WASHINGTON - Rolling out powerful new weapons against the financial meltdown, the Bush administration and the Federal Reserve pledged $800 billion Tuesday to blast through blockades on credit cards, auto loans, mortgages and other borrowing.
Total bailout commitments, loans and pledges of backing neared a staggering $7 trillion.
Treasury Secretary Henry Paulson, who has been criticized for constantly revising the original $700 billion rescue program, said the administration was considering even more changes in its final two months in office.
Reports on the nation’s economic health weren’t getting any better. The Commerce Department said the overall economy, as measured by the gross domestic product, declined at an annual rate of 0.5 percent in the July-September quarter, even worse than the initial 0.3 percent estimated a month ago as consumer spending fell by the largest amount in 28 years.
In Chicago, meanwhile, President-elect Barack Obama named his budget director and said they both will focus on the nation’s soaring budget deficit — but only after economic revival is under way. Paulson stressed that Obama’s transition team was being kept informed of the government’s moves.
Millions of Americans rely on the kinds of loans that were targeted in one of the new programs announced Tuesday.
The Federal Reserve will purchase $200 billion in securities backed by different types of debt including credit card loans, auto loans, student loans and loans to small businesses. That market essentially froze in October. These types of loans as a result have become harder to obtain and have carried higher interest rates
The Fed also announced that it would spend $500 billion to purchase mortgage-backed securities guaranteed by mortgage giants Fannie Mae and Freddie Mac and another $100 billion to directly purchase mortgages held by Fannie, Freddie and the Federal Home Loan Banks.
This would greatly expand an initial modest effort announced back in September in which Treasury spent $26 billion to purchase mortgage-backed securities. The current credit crisis was triggered by soaring losses on securities backed by subprime loans.
The announcement of the new programs had an immediate positive impact on credit markets Tuesday, sending demand up and rates lower.
Analysts predicted the program could send mortgage rates down by as much as one-half to a full percentage point in coming months, helping to spur demand in the beleaguered housing market, which is suffering its worst downturn in decades. The programs to buy mortgage-related assets and securities backed by consumer debt have the same aim: to boost demand for those assets. In doing so, the government hopes to lower the costs being charged for consumer loans. That would make loans more available.
“This is one of the key actions we’ve been advocating,” said Charles McMillan, president of the National Association of Realtors, referring to the purchase program for mortgage-backed assets.

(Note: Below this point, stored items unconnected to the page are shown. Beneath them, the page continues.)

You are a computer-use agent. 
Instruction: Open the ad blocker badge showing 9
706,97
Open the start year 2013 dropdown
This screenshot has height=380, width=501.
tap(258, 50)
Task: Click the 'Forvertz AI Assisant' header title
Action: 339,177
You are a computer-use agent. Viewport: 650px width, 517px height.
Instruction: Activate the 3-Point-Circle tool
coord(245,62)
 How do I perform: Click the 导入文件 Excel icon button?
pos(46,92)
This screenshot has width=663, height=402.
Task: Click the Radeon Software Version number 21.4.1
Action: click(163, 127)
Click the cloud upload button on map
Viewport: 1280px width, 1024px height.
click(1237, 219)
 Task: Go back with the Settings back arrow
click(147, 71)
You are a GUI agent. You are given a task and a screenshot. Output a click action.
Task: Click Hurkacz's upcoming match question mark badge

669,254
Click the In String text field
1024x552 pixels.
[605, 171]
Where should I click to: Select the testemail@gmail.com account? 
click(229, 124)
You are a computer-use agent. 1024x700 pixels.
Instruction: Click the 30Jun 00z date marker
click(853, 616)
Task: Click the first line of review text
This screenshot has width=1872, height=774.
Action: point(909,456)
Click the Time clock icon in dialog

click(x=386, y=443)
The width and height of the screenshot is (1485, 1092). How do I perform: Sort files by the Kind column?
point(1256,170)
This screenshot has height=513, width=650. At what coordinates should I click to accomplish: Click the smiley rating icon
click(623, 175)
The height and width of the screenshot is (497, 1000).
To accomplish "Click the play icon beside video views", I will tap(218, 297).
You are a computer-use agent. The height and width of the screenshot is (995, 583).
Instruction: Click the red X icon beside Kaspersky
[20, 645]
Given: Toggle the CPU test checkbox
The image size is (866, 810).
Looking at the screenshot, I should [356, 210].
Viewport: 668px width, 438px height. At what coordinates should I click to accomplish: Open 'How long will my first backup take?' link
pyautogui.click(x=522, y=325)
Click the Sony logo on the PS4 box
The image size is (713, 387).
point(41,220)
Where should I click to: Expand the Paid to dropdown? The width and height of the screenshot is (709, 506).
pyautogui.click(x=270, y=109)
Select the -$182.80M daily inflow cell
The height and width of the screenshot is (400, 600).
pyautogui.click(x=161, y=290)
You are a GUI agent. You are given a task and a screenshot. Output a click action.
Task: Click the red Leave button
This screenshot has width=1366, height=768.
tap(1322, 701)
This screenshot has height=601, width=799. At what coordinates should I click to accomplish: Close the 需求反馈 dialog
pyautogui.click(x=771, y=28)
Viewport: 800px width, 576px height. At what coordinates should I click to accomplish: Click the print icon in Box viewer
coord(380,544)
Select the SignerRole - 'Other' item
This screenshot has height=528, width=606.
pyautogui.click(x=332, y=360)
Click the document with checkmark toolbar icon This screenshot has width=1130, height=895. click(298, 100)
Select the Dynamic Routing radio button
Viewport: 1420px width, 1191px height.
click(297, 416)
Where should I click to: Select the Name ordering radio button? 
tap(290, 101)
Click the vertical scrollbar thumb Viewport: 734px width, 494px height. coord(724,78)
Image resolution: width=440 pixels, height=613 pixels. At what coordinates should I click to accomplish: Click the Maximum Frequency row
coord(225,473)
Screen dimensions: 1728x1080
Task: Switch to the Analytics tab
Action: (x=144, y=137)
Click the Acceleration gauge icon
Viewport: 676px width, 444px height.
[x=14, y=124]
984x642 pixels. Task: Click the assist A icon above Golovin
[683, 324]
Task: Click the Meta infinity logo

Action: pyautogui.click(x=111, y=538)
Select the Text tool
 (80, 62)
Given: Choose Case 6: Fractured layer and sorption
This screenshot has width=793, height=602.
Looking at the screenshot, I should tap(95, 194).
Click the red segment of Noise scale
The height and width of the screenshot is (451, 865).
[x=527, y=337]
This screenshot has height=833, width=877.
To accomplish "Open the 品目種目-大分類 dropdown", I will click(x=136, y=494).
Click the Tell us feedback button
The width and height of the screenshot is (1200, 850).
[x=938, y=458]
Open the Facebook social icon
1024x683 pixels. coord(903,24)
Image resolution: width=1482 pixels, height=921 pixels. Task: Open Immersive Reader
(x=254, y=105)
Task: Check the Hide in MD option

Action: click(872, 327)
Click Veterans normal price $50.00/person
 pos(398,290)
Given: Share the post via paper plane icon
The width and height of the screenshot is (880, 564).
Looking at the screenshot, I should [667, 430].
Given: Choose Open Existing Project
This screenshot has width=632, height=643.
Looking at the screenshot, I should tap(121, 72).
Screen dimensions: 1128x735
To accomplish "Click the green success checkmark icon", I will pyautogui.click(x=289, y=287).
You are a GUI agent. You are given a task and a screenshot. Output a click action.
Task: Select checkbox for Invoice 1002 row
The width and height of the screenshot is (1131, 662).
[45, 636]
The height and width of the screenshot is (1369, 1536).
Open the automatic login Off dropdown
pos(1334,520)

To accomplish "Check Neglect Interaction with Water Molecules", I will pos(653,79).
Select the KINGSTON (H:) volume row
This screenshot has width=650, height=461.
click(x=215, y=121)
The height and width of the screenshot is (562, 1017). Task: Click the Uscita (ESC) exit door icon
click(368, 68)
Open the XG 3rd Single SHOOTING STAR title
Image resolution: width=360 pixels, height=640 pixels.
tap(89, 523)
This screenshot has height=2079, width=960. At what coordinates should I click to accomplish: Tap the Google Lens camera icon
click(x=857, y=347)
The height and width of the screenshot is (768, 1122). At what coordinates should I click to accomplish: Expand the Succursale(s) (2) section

The latest federal moves raised U.S. commitments to contain the financial crisis to nearly $7 trillion — though no one thinks the government will actually spend anything like that figure, which would be almost half the nation’s total gross domestic product. The figures include loans that are expected to be repaid, loan authorities to back mortgages, purchases of stock in banks, guarantees to support loans among banks and pledges backing other transactions.